Fivetran claims to be a no-code solution that requires almost no maintenance. It is good at replicating complicated sources like Salesforce and is a time-saver for pulling data from SaaS applications into a cloud destination. While the ease of setup and low maintenance are attractive, Fivetran can get quite pricey at higher usage levels. You can add your custom connectors, but only the ones developed by Fivetran will be managed by them, so it’s up to you to maintain your own connectors.
On the downside, Fivetran has been struggling to create an S3 destination for over 2 years now. The last update on the support ticket related to the issue was from September 2022, in which they stated they were still sorting out technical issues around it. Users have also reported that Fivetran is fragile and can easily break when it comes to replicating data from transactional databases, resulting in long and slow resync periods. Moreover, the cost of using Fivetran can get high if you are using it for database replication or as your company scales (more about that in the Pricing section).
Hevo Data
Hevo Data is another no-code, end-to-end data pipeline platform. It offers real-time replication to destinations that include all major data warehouses and databases. Some of its features include data deduplication, reverse ETL, and custom objects.
Hevo seems to emphasize the robustness of their connectors, rather than their count, as well as the reverse ETL functionality. They offer 24/7 customer assistance and no-code GUI that makes setting up a new connector easy.
On the other hand, Hevo does not allow for existing connectors to be customized, or new custom ones to be built. Integration with a custom, in-house data infrastructure (e.g. Kubernetes, Airflow) is not supported either. Moreover, some users report that Hevo can be tricky in the beginning and has high CPU usage.
Airbyte
Airbyte is one of the fastest-growing ETL platform providers. It is an open-source data integration tool that you can self-host if you want. However, we’ve included it in this section, as Airbyte the company seems to push you towards using their managed service.

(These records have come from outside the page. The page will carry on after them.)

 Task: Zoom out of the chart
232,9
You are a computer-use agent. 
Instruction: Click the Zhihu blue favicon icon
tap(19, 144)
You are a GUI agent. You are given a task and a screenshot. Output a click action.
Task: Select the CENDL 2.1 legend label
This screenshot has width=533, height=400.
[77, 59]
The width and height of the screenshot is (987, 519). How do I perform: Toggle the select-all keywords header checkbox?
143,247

As part of their managed service, Airbyte provides a built-in scheduler, with no limitations on sync frequency, while, for instance, Fivetran makes the frequency dependent on your price tier. Data orchestration with Airbyte is not restricted either. They also emphasize that their pricing model can help companies scale without worrying about cost, unlike the approaches adopted by some competitors like Fivetran and Hevo. Airbyte can be easy to configure from the UI, which allows you to add your own custom connectors. A CLI was also recently added as well.

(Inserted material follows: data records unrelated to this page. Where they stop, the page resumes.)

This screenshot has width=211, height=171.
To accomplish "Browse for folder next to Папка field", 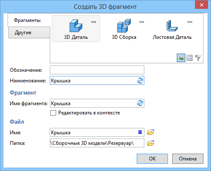I will [151, 143].
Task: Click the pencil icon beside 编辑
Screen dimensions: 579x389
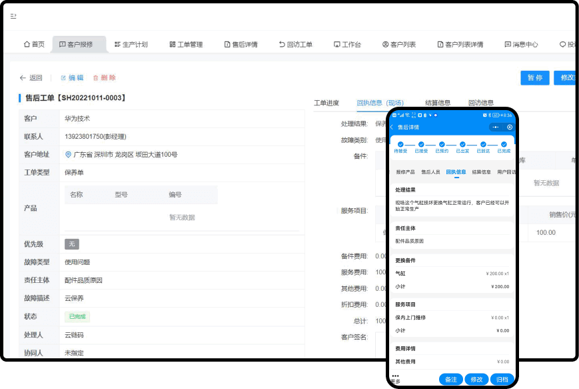Action: (64, 78)
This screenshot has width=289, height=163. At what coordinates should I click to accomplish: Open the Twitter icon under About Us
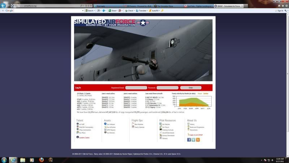tap(193, 140)
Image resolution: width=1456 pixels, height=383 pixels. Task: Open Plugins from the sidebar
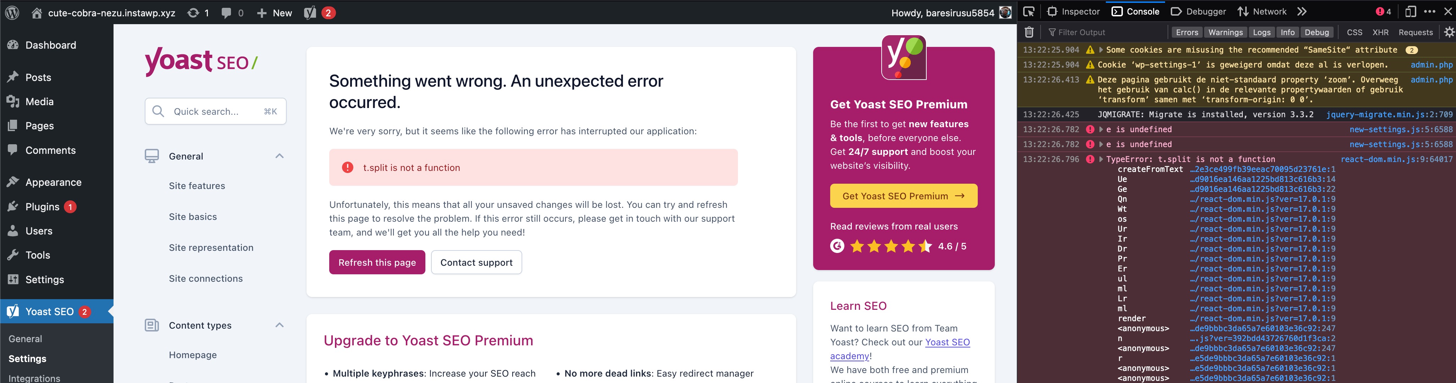tap(42, 206)
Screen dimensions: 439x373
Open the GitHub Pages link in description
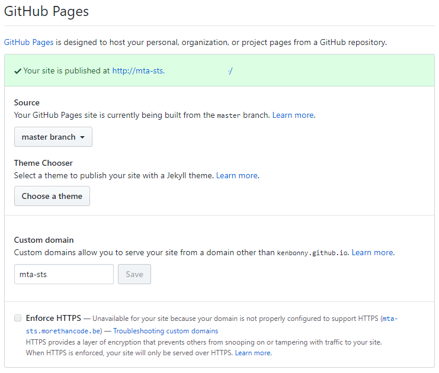29,42
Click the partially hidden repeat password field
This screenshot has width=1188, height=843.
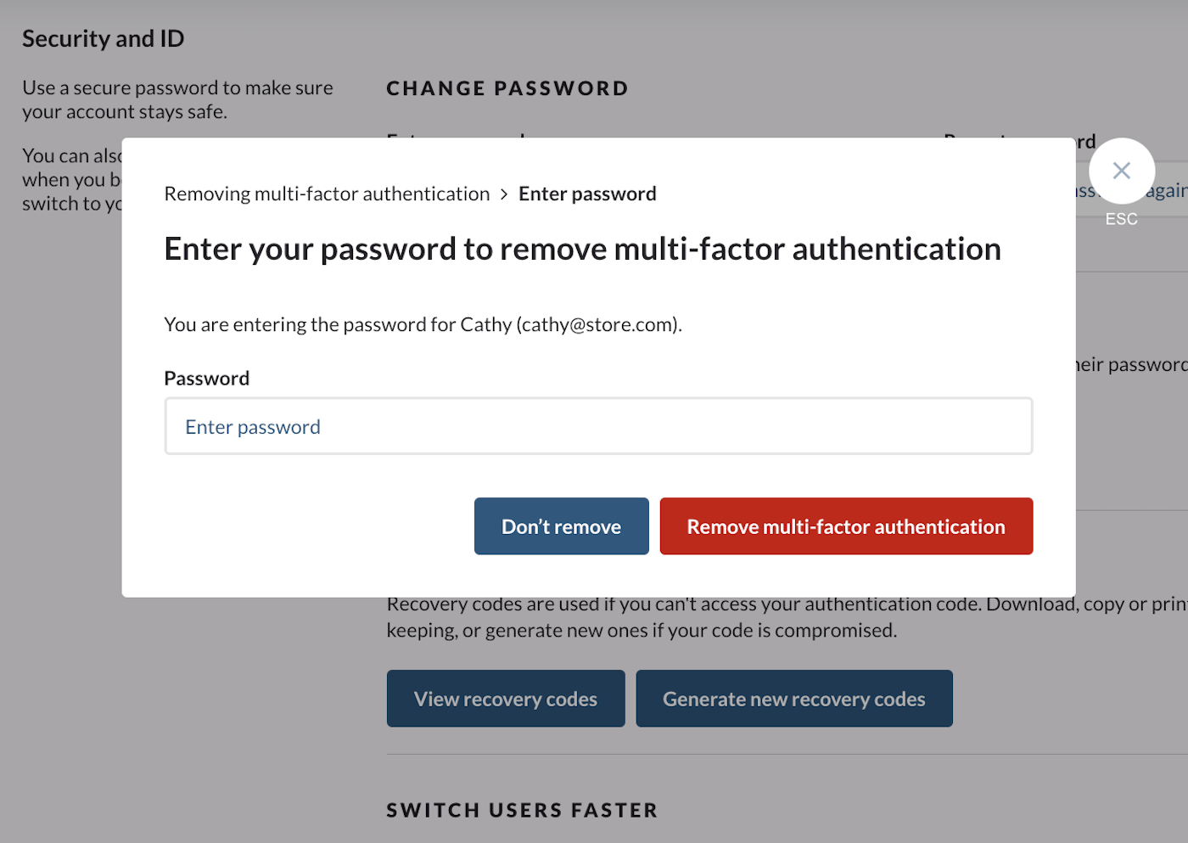(1132, 190)
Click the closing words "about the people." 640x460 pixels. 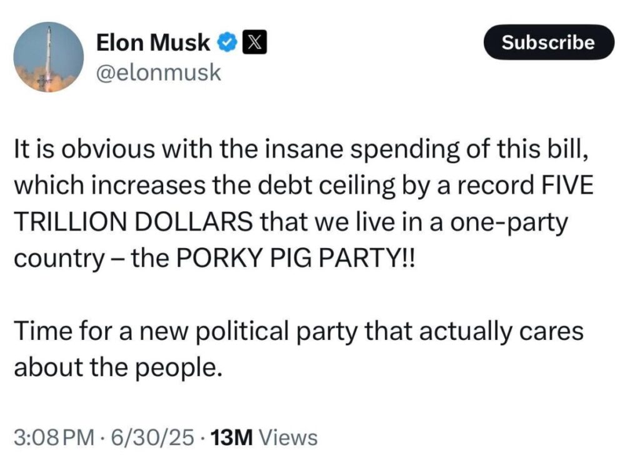click(118, 364)
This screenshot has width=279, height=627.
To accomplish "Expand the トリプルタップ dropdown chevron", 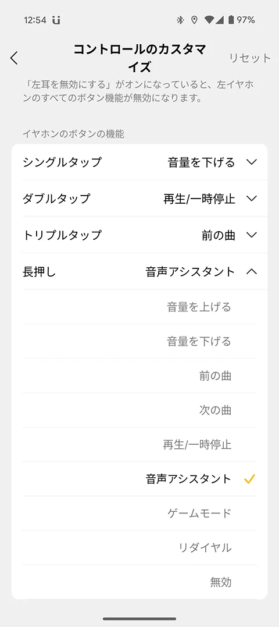I will pos(252,235).
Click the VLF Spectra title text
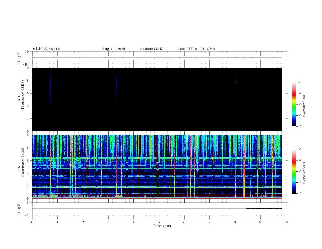Image resolution: width=322 pixels, height=249 pixels. [46, 49]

Unfortunately, there are some online discussions around its product's reliability. Some users do not consider the product to be production-ready, which can be seen in the number of open issues on Airbyte’s public issue log on GitHub (3000 issues as of October 2022). Others report that it can be really slow when it comes to CDC replication of SQL databases. Moreover, even if you are self-hosting Airbyte, you develop data pipelines through its UI. This can make it hard to do version control or validate junior or new teammates' work.
Pricing
Fivetran’s pricing is consumption-based. You pay per monthly active rows (MAR) across all connectors and destinations, and there is no price difference between connectors. For example, if you move the same 1000 records that change every 5 minutes for a month, that would be 1000 monthly active rows. If you move 1000 different new records every 5 minutes, that would be approximately 8.6 million active rows. In short, if you have lots of updates, you (generally) don’t have a lot of MAR, but if you have to deal with a ton of new data, then your MAR would increase significantly. Though as the monthly consumption increases, the cost per row decreases, using Fivetran can become extremely costly when your company scales.

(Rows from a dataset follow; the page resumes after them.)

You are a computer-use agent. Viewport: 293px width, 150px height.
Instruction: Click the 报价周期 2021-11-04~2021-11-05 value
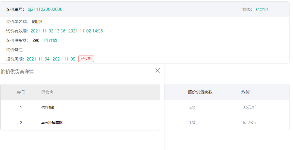point(51,59)

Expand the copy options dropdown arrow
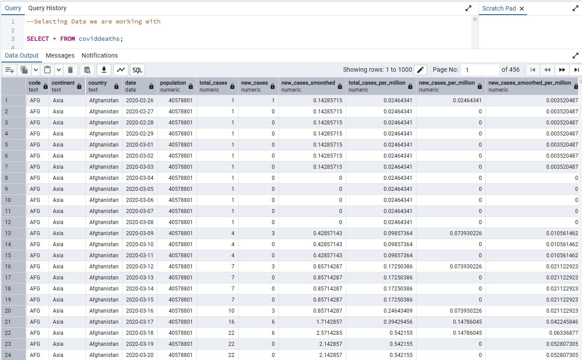(36, 70)
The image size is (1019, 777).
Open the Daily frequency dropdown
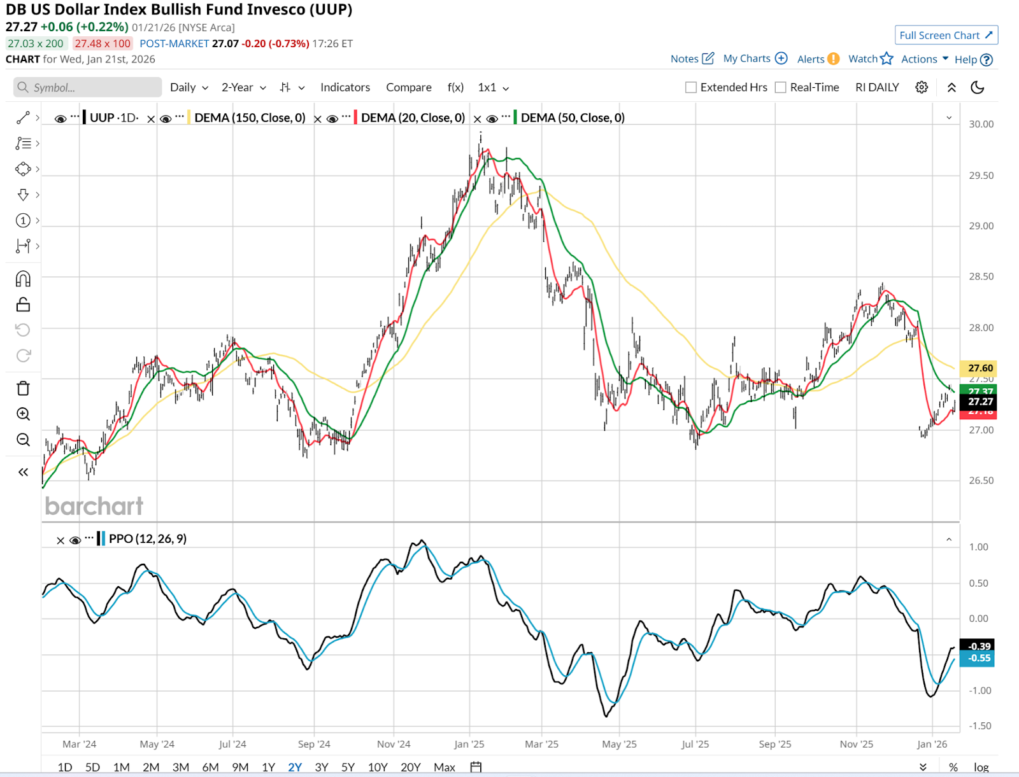coord(189,88)
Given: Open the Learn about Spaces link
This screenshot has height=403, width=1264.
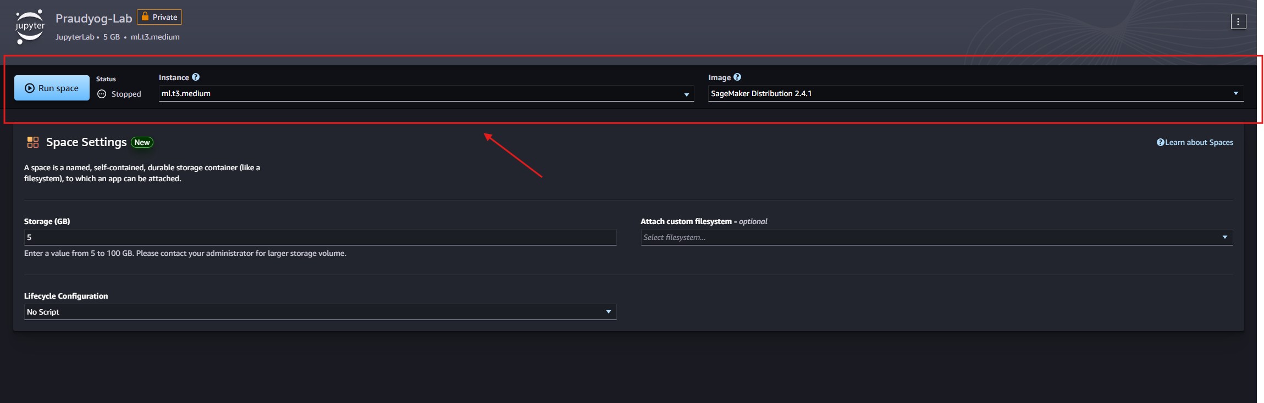Looking at the screenshot, I should 1199,142.
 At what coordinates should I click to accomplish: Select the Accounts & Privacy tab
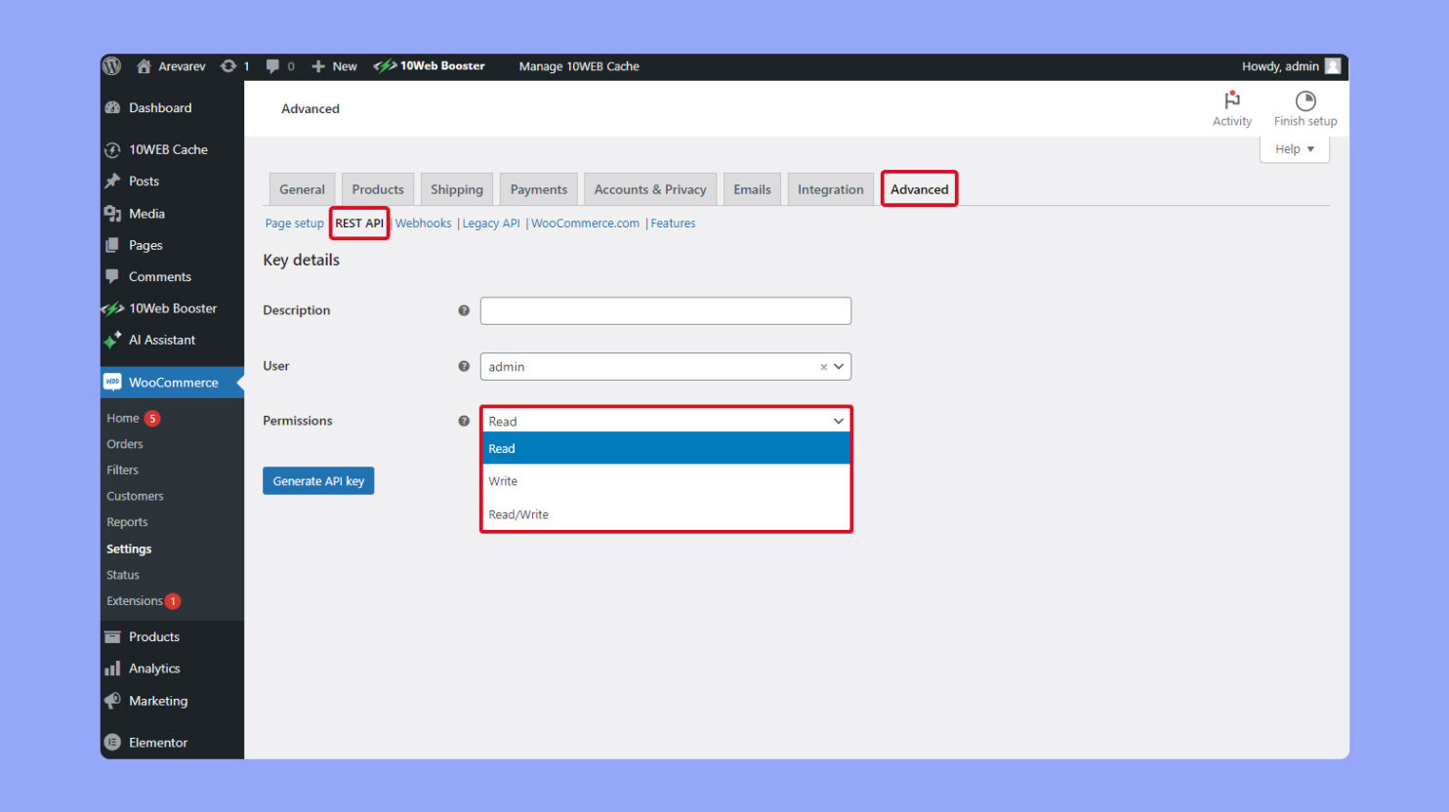click(649, 188)
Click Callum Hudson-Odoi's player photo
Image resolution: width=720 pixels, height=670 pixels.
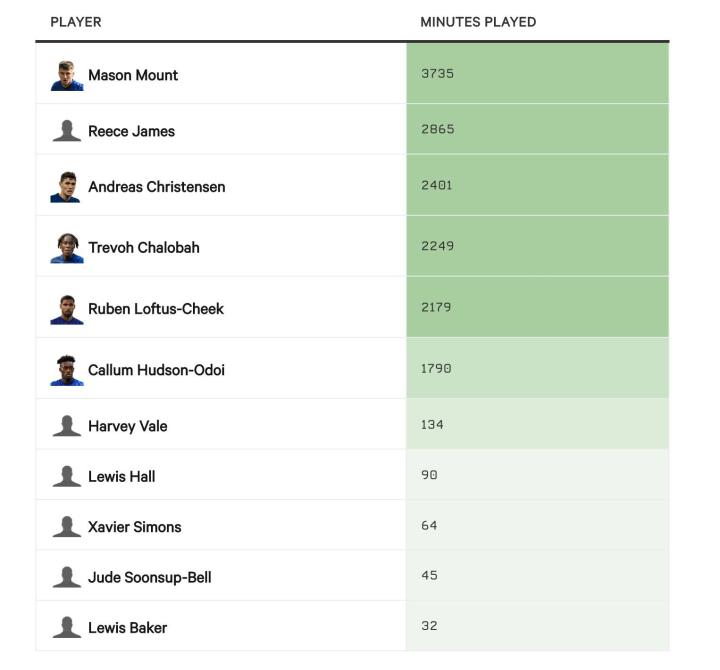67,370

Hevo Data offers a free plan that includes 1 million free events (number of new records inserted or updated in a warehouse) on a limited set of connectors. Their paid plans start from $249/month for 5M events to $1449/month for 100M events. A 14-day free trial is also available. Just like Fivetran, the volume-based model adopted by Hevo Data might not be optimal for use cases that involve the replication of millions of rows.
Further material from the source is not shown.